B: Garmin 430 & 496 WX
Walter Atkinson
walter at advancedpilot.com
Sat Jul 28 22:58:45 EDT 2007
We got the heck beat out of ignoring a Stormscope lit up like a
Christmas tree in clear air with vis 100+ miles going toward ABQ one
night. I no longer ignore a Stormscope indication no matter what the
weather.
Walter
On Jul 27, 2007, at 4:44 PM, carmine wrote:
A Honeywell rep told me that their stormscopes will pick up turbulent
air (air friction is present) but they will not advertise that fact
for legal reasons. I have picked up electrical activity on mine
without precip present.
Carmine
----- Original Message ----- From: "Stuart Spindel"
<spindel at mindspring.com>
To: <beech-owners at beechcraft.org>
Sent: Friday, July 27, 2007 8:56 AM
Subject: RE: B: Garmin 430 & 496 WX
Good morning Michael,
The issue is one where there is zero precip while flying through area
of yellow and sometimes red. That is not a hardware issue. If there
is no precip, there should be nothing to display. As Walter
indicated, pilots are being conditioned to ignore green and yellow.
Not good.
Composite reflectivity is the issue. It displays the total slice of
air from the ground through the flight levels. Sometimes relevant,
mostly not.
Stuart
-----Original Message-----
From: "Michael Butz"
Stuart wrote:
" The issue of the display of precip is not the fault of XM, but
rather the provider of the data, Baron Services, that transmits
composite reflectivity to XM. "
Stuart, I don't think that Baron Weather Service is at fault either.

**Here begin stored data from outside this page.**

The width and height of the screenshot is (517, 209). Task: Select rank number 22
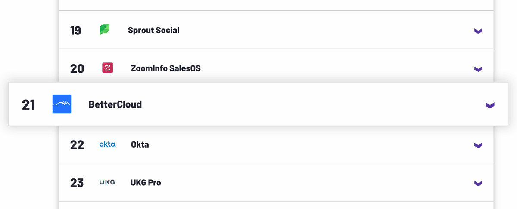coord(77,144)
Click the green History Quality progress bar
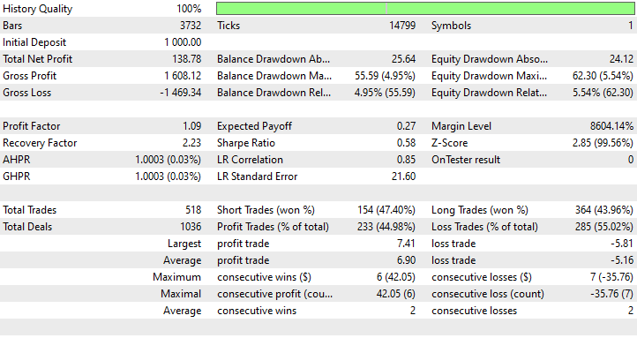637x338 pixels. [425, 9]
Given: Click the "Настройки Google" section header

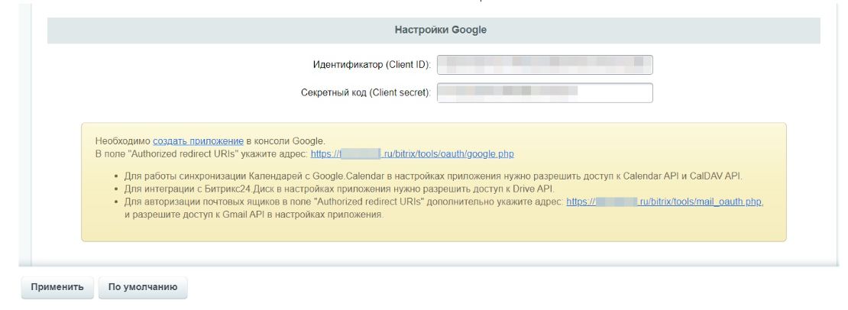Looking at the screenshot, I should pyautogui.click(x=440, y=31).
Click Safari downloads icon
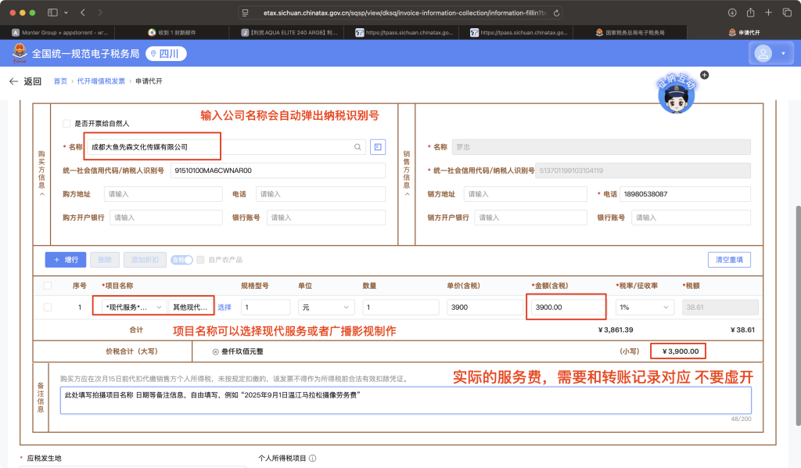This screenshot has width=801, height=468. pos(732,13)
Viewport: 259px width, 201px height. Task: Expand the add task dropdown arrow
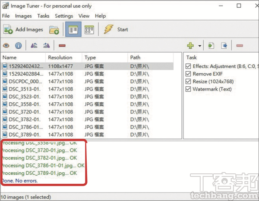coord(200,46)
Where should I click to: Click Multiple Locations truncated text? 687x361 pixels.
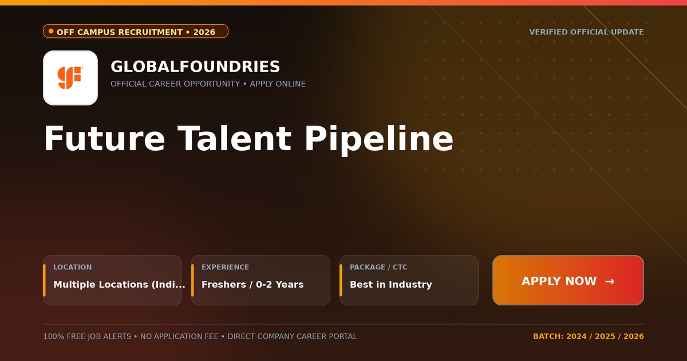point(119,284)
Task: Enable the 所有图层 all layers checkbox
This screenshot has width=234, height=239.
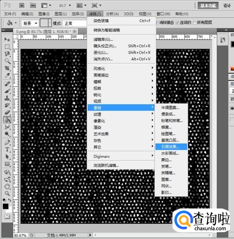Action: pos(195,23)
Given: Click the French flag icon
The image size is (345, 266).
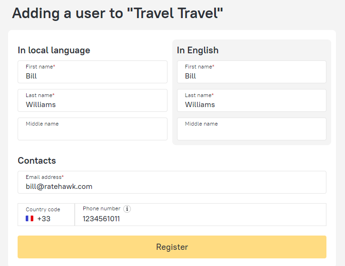Looking at the screenshot, I should (30, 219).
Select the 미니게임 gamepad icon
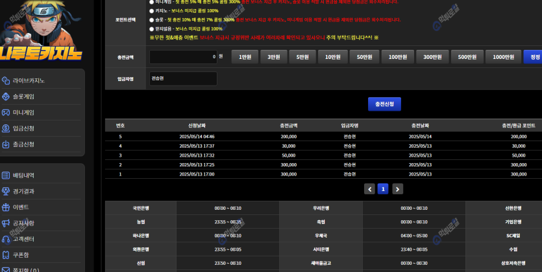This screenshot has width=542, height=272. 6,113
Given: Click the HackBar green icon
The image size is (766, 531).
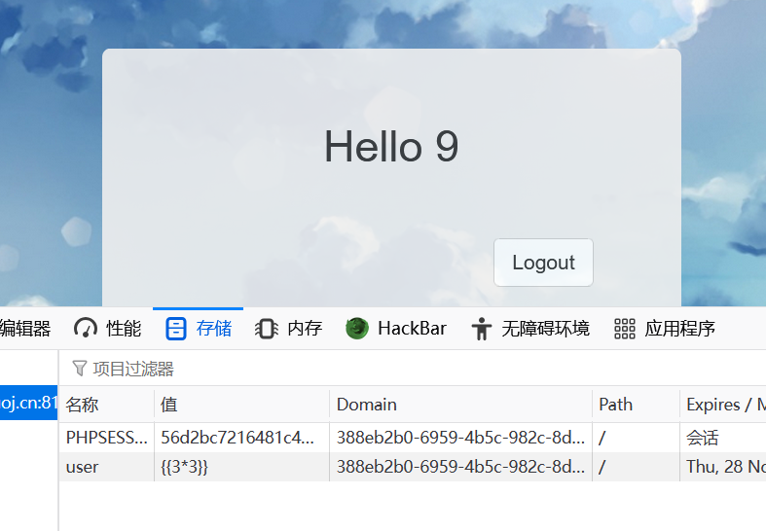Looking at the screenshot, I should point(357,329).
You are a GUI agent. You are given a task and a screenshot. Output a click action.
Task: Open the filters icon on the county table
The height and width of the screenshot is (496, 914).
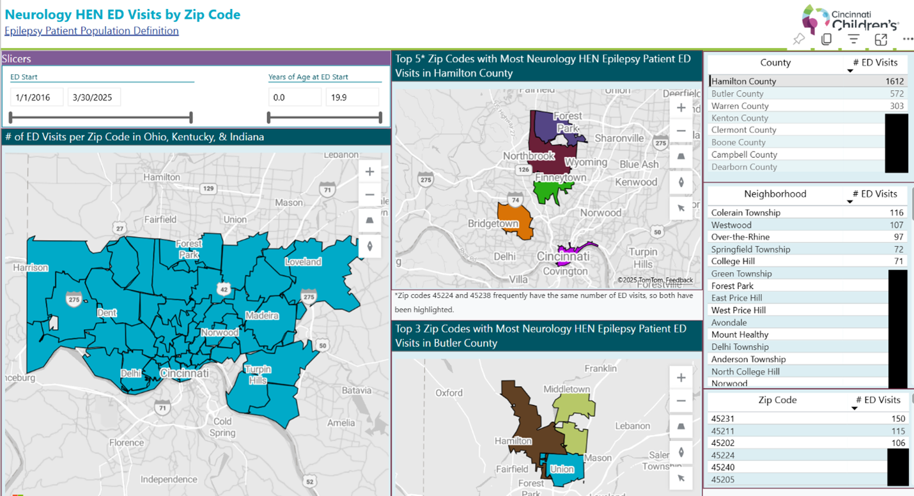tap(853, 39)
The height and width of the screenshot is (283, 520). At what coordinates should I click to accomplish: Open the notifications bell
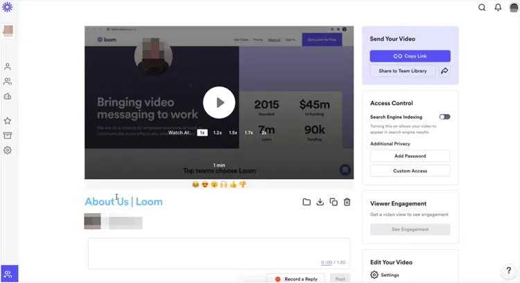(x=498, y=8)
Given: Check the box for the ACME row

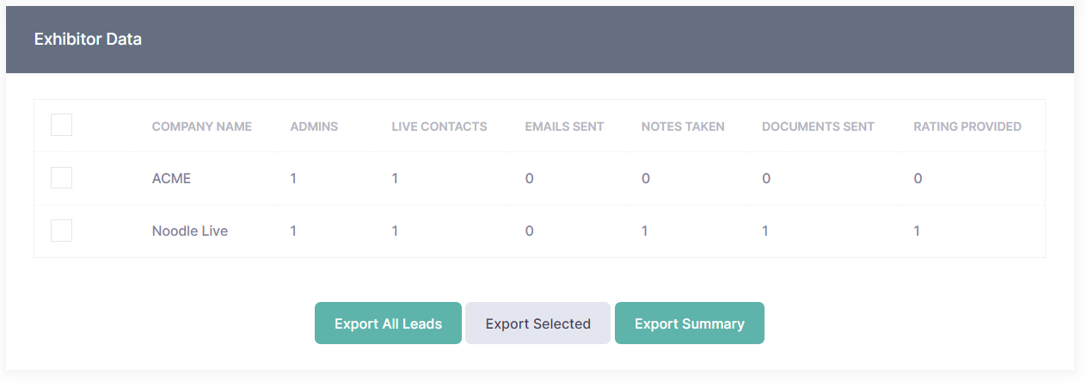Looking at the screenshot, I should [x=61, y=178].
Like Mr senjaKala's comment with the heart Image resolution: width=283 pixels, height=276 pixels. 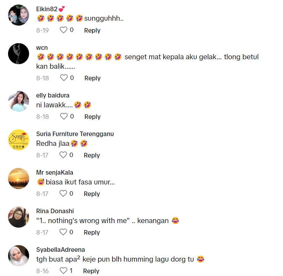[x=63, y=193]
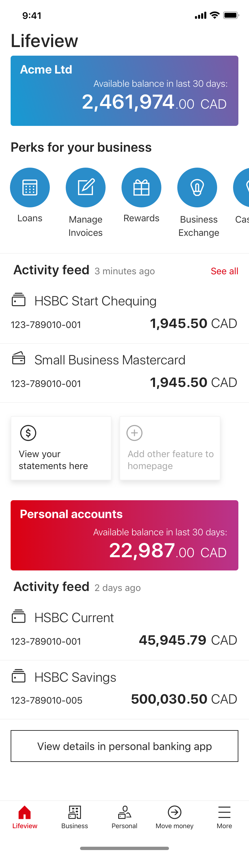Go to the Lifeview home tab
Image resolution: width=249 pixels, height=856 pixels.
[25, 817]
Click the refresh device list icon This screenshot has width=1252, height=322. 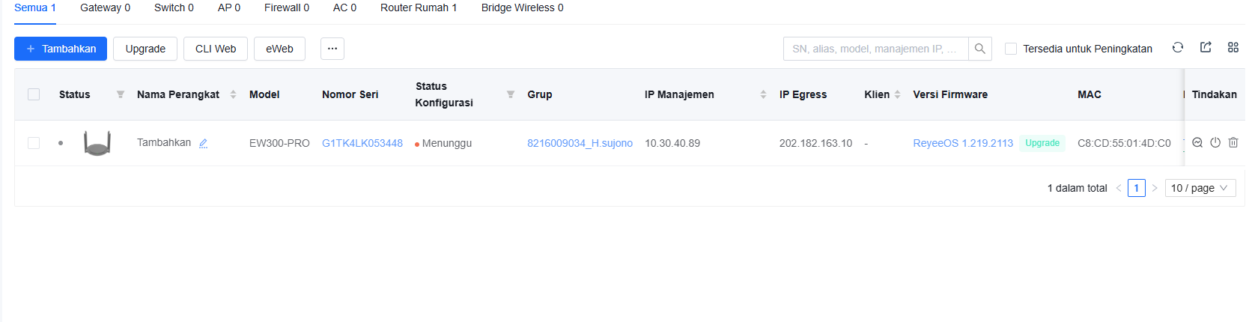1178,47
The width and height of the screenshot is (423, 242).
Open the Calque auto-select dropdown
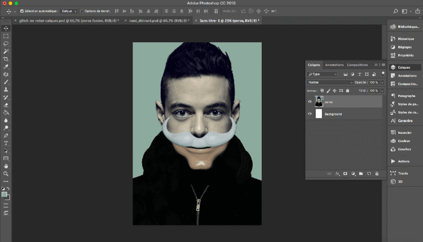click(69, 11)
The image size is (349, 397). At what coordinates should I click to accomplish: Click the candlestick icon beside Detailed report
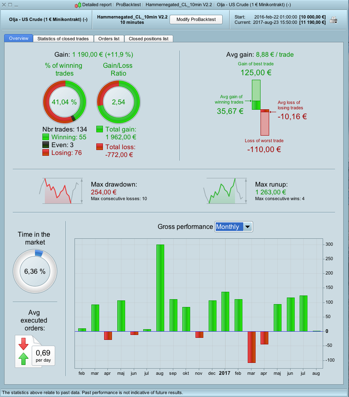click(78, 5)
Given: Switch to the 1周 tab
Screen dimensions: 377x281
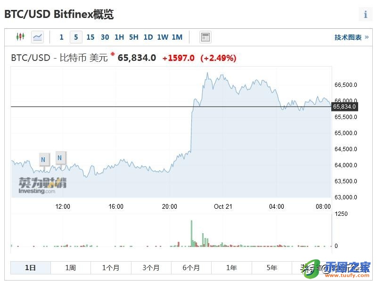Looking at the screenshot, I should (70, 267).
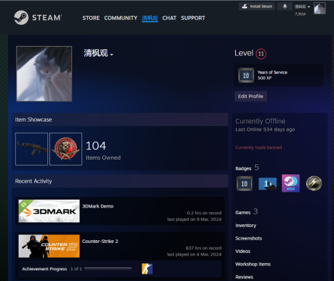Open the Inventory link
The height and width of the screenshot is (281, 334).
(x=246, y=226)
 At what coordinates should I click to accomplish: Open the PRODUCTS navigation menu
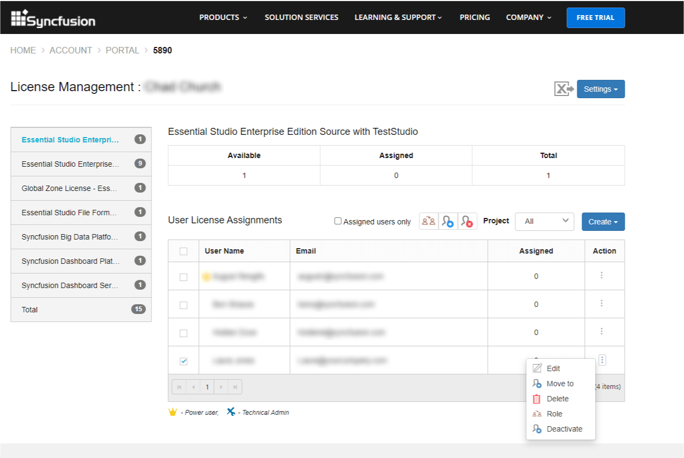click(223, 17)
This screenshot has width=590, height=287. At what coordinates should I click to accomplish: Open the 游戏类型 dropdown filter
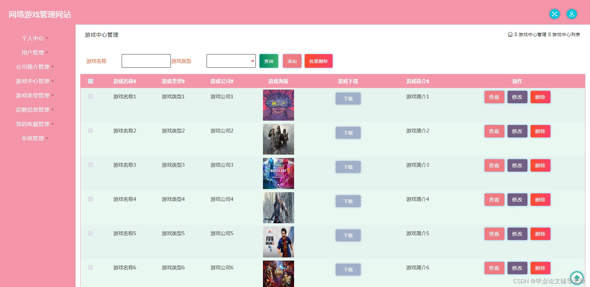pos(231,61)
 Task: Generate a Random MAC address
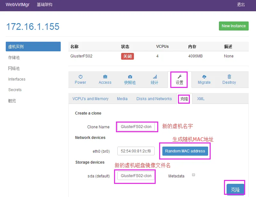click(x=185, y=151)
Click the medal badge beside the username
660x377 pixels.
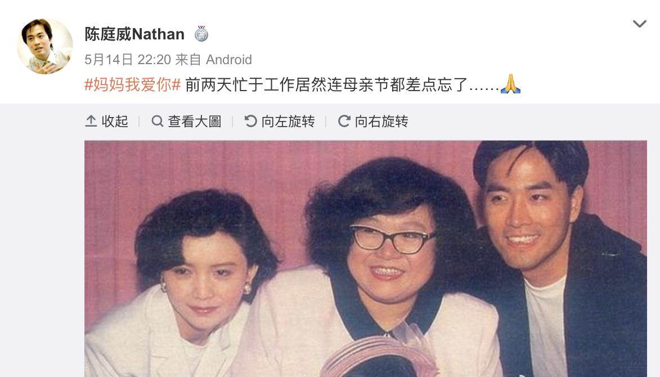[201, 34]
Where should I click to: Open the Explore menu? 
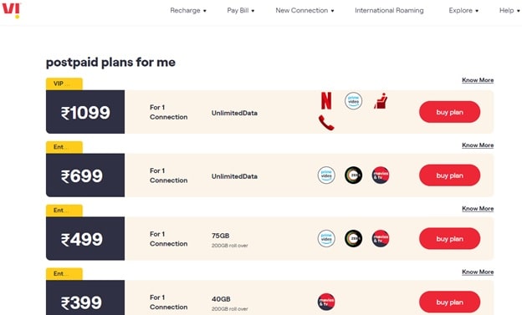tap(463, 10)
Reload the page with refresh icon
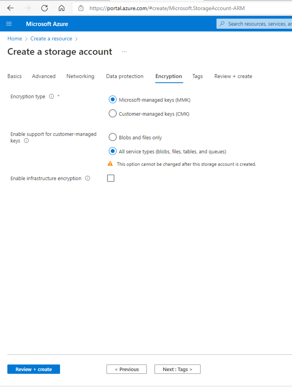Viewport: 292px width, 387px height. (x=45, y=8)
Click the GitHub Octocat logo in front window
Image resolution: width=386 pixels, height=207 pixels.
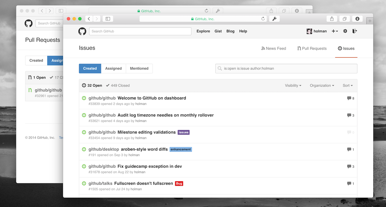coord(82,31)
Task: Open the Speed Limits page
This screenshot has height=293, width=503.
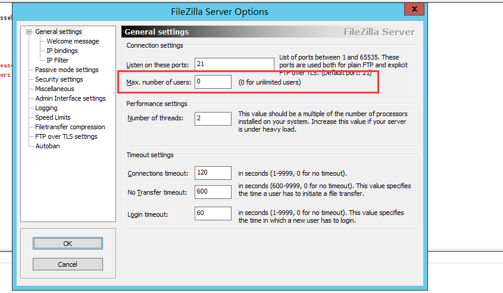Action: pos(52,117)
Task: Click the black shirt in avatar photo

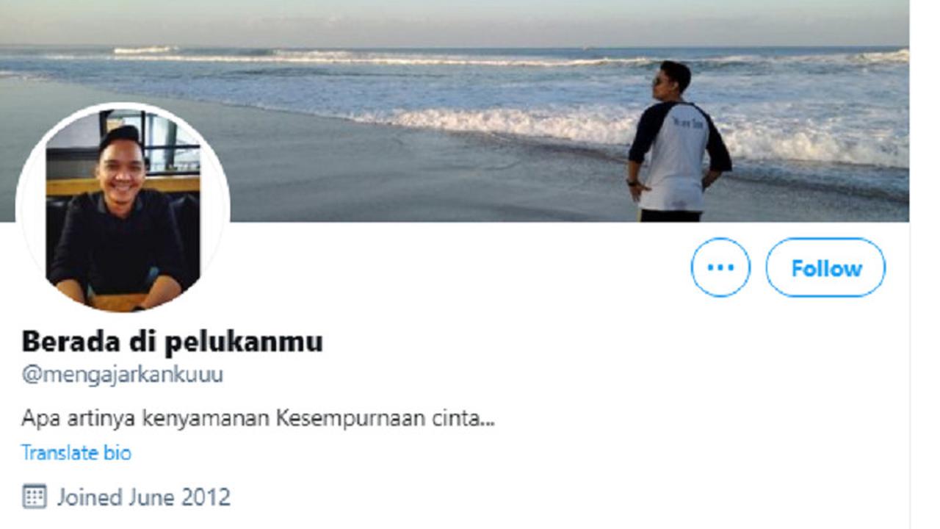Action: coord(118,244)
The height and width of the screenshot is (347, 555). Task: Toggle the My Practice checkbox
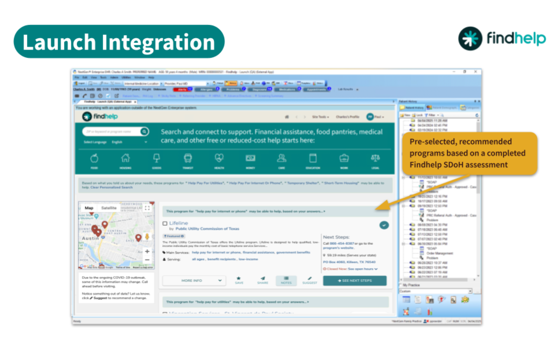click(x=400, y=285)
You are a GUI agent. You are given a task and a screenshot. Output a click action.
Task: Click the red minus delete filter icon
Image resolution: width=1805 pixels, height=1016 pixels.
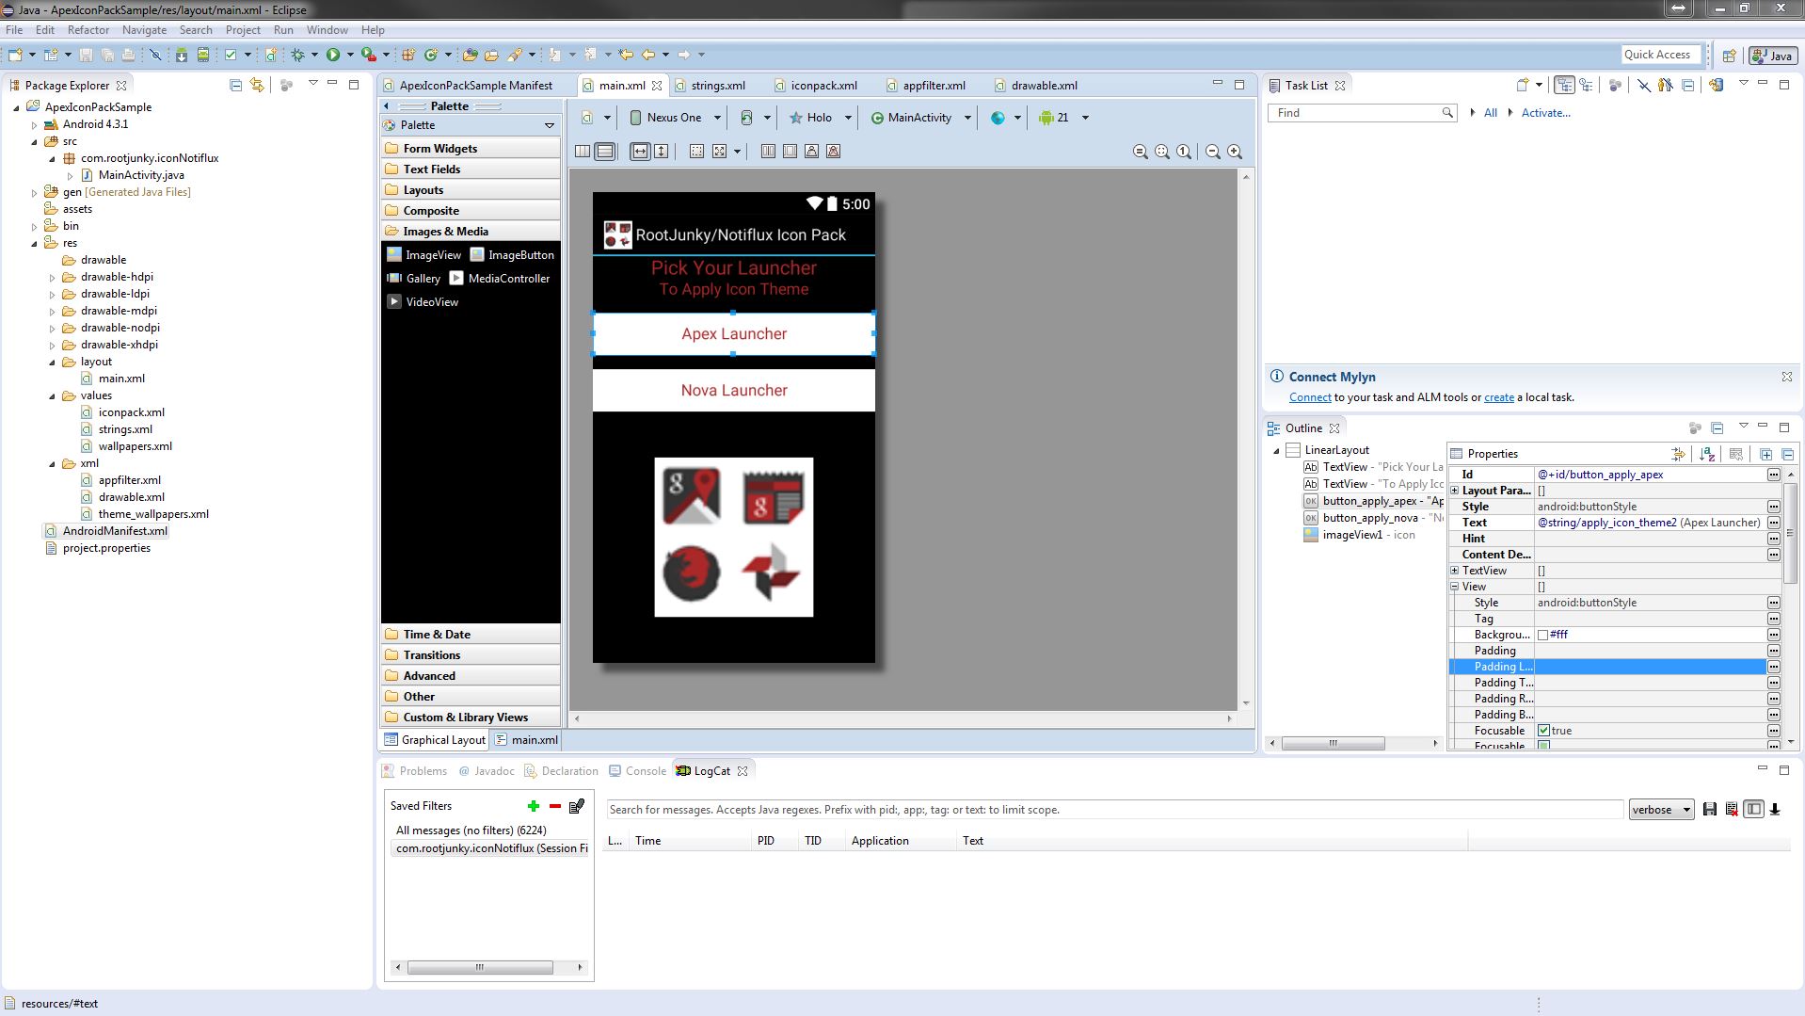[x=555, y=806]
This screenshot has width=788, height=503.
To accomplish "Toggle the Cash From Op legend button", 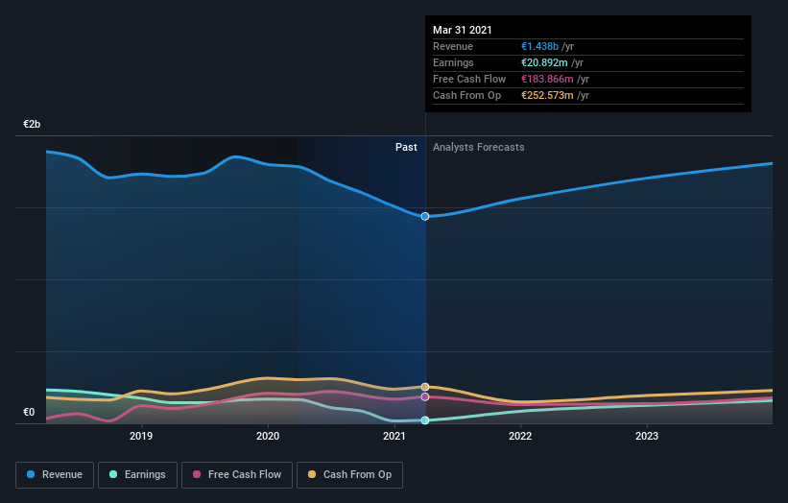I will [x=349, y=475].
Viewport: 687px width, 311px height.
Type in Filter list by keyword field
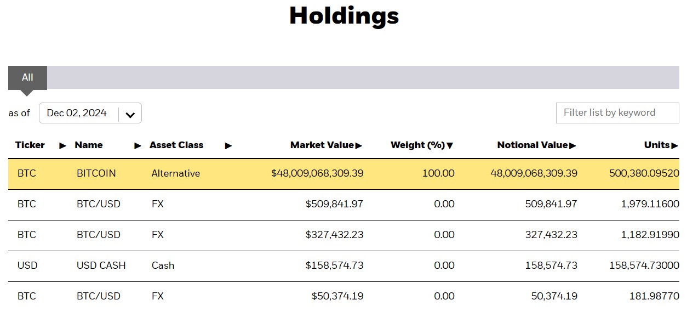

This is an issue for Garmin. The weather data sends returns in 5
levels. The processing of those 5 levels into colors that display on
your screen comes from the electronics hardware provider. I use
Anywhere Map and I see Blue for light (which can be turned off, and
sometimes does not even contain rain, as Walter says), then
progressively, Green, Yellow, Red, Purple. I fly through Green and
Yellow and usually don't even display the Blue stuff.